Problem to work on — Each of the records below must be reproduced exactly.

Excerpted records —
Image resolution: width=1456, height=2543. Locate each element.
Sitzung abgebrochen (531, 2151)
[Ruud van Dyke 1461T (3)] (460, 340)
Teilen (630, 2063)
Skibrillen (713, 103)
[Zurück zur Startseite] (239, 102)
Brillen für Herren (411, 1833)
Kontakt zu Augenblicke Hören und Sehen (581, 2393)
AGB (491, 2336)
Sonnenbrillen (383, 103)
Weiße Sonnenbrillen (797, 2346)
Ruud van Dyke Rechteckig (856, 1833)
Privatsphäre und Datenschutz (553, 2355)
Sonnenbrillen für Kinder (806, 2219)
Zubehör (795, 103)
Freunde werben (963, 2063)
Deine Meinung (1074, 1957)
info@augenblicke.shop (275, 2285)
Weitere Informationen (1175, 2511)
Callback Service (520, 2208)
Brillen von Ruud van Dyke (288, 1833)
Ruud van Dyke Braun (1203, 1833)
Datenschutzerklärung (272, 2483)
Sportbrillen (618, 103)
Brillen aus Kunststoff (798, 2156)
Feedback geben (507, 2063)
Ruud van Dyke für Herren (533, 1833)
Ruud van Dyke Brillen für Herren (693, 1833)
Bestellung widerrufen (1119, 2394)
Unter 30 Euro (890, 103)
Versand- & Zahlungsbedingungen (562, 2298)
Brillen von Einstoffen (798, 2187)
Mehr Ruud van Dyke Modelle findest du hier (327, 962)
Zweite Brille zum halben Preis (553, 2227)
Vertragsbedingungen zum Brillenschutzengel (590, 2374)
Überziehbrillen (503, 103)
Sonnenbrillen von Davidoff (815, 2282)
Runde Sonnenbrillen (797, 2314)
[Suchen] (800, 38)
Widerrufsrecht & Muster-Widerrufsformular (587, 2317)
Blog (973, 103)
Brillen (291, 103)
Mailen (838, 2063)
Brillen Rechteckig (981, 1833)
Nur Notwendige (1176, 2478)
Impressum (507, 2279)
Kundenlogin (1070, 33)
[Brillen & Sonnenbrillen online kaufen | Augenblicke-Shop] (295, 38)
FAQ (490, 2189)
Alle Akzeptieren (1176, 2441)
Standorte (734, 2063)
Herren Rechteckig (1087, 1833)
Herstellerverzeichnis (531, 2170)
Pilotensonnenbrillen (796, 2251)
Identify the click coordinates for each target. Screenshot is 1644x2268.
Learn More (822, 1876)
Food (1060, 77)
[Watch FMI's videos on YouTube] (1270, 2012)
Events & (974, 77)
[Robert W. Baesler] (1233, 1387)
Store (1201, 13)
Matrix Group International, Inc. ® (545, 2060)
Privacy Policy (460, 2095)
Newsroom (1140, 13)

Output of the exercise —
Image resolution: width=1456, height=2543. Locate each element.
Sitzung abgebrochen (531, 2151)
[Ruud van Dyke 1461T (3)] (460, 340)
Teilen (630, 2063)
Skibrillen (713, 103)
[Zurück zur Startseite] (239, 102)
Brillen für Herren (411, 1833)
Kontakt zu Augenblicke Hören und Sehen (581, 2393)
AGB (491, 2336)
Sonnenbrillen (383, 103)
Weiße Sonnenbrillen (797, 2346)
Ruud van Dyke Rechteckig (856, 1833)
Privatsphäre und Datenschutz (553, 2355)
Sonnenbrillen für Kinder (806, 2219)
Zubehör (795, 103)
Freunde werben (963, 2063)
Deine Meinung (1074, 1957)
info@augenblicke.shop (275, 2285)
Weitere Informationen (1175, 2511)
Callback Service (520, 2208)
Brillen von Ruud van Dyke (288, 1833)
Ruud van Dyke Braun (1203, 1833)
Datenschutzerklärung (272, 2483)
Sportbrillen (618, 103)
Brillen aus Kunststoff (798, 2156)
Feedback geben (507, 2063)
Ruud van Dyke für Herren (533, 1833)
Ruud van Dyke Brillen für Herren (693, 1833)
Bestellung widerrufen (1119, 2394)
Unter 30 Euro (890, 103)
Versand- & Zahlungsbedingungen (562, 2298)
Brillen von Einstoffen (798, 2187)
Mehr Ruud van Dyke Modelle findest du hier (327, 962)
Zweite Brille zum halben Preis (553, 2227)
Vertragsbedingungen zum Brillenschutzengel (590, 2374)
Überziehbrillen (503, 103)
Sonnenbrillen von Davidoff (815, 2282)
Runde Sonnenbrillen (797, 2314)
[Suchen] (800, 38)
Widerrufsrecht & Muster-Widerrufsformular (587, 2317)
Blog (973, 103)
Brillen (291, 103)
Mailen (838, 2063)
Brillen Rechteckig (981, 1833)
Nur Notwendige (1176, 2478)
Impressum (507, 2279)
Kundenlogin (1070, 33)
[Brillen & Sonnenbrillen online kaufen | Augenblicke-Shop] (295, 38)
FAQ (490, 2189)
Alle Akzeptieren (1176, 2441)
Standorte (734, 2063)
Herren Rechteckig (1087, 1833)
Herstellerverzeichnis (531, 2170)
Pilotensonnenbrillen (796, 2251)
Identify the click coordinates for each target. Screenshot is 1644x2268.
Learn More (822, 1876)
Food (1060, 77)
[Watch FMI's videos on YouTube] (1270, 2012)
Events & (974, 77)
[Robert W. Baesler] (1233, 1387)
Store (1201, 13)
Matrix Group International, Inc. ® (545, 2060)
Privacy Policy (460, 2095)
Newsroom (1140, 13)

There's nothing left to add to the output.